I. To study the clinical activity (response rate as assessed by Response Evaluation Criteria in Solid Tumors [RECIST] 1.1) of PCSK-9 inhibitor alirocumab in combination with cemiplimab in patients with locally advanced or metastatic non-small cell lung cancer who have progressed on prior therapy with an anti-PD1/L1 agent.
SECONDARY OBJECTIVES:
I. To evaluate the safety and tolerability of the combination regimen.

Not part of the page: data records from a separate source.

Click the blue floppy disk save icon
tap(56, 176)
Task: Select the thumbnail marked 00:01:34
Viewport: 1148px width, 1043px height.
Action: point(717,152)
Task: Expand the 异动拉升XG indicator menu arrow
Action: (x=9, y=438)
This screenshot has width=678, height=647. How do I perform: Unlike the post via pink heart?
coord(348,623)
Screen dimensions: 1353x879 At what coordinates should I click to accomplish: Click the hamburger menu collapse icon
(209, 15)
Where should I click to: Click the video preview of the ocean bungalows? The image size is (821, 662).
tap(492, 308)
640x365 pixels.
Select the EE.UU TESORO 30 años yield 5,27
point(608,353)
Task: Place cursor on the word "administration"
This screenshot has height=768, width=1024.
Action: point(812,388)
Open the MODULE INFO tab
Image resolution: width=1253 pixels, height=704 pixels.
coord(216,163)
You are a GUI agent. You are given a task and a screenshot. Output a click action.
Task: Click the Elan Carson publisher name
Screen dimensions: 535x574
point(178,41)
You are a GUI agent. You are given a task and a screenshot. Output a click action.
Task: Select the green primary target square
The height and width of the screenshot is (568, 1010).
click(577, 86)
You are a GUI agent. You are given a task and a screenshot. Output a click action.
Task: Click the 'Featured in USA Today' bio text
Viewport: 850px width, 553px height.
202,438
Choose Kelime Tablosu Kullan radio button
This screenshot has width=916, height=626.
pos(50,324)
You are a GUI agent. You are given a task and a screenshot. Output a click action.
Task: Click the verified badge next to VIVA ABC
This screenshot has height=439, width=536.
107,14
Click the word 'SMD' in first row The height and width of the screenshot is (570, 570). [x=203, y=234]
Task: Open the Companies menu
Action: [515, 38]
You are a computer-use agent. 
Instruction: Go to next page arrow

II. To evaluate secondary efficacy endpoints of the combination regimen;
IIa. Disease control rate (stable disease [SD], partial response [PR], and complete response [CR]);
IIb. Complete response rates;
IIc. Progression free survival per RECIST 1.1 criteria;
IId. Overall survival;
IIe. Duration of responses.
EXPLORATORY OBJECTIVES:
I. To evaluate the pharmacodynamic marker of the change in low-density lipoprotein (LDL) cholesterol levels measured in serial plasma collections while on treatment with alirocumab.
OUTLINE:
Patients receive alirocumab subcutaneously (SC) every 2 weeks (Q2W) and cemiplimab intravenously (IV) every 3 weeks (Q3W) of each cycle. Cycles repeat every 6 weeks for 2 years in the absence of disease progression or unacceptable toxicity. Patients also undergo magnetic resonance imaging (MRI) at baseline, computed tomography (CT) scans at baseline, every cycle, at restaging, and during follow-up, and collection of blood samples at screening, on day 1 of cycles 1 and 2, at disease progression or discontinuation of study treatment, and during follow-up.
After completion of the study treatment, patients are followed up at 28 days and every 3 months for up to 5 years after the last patient is enrolled or until the study is closed (whichever comes first).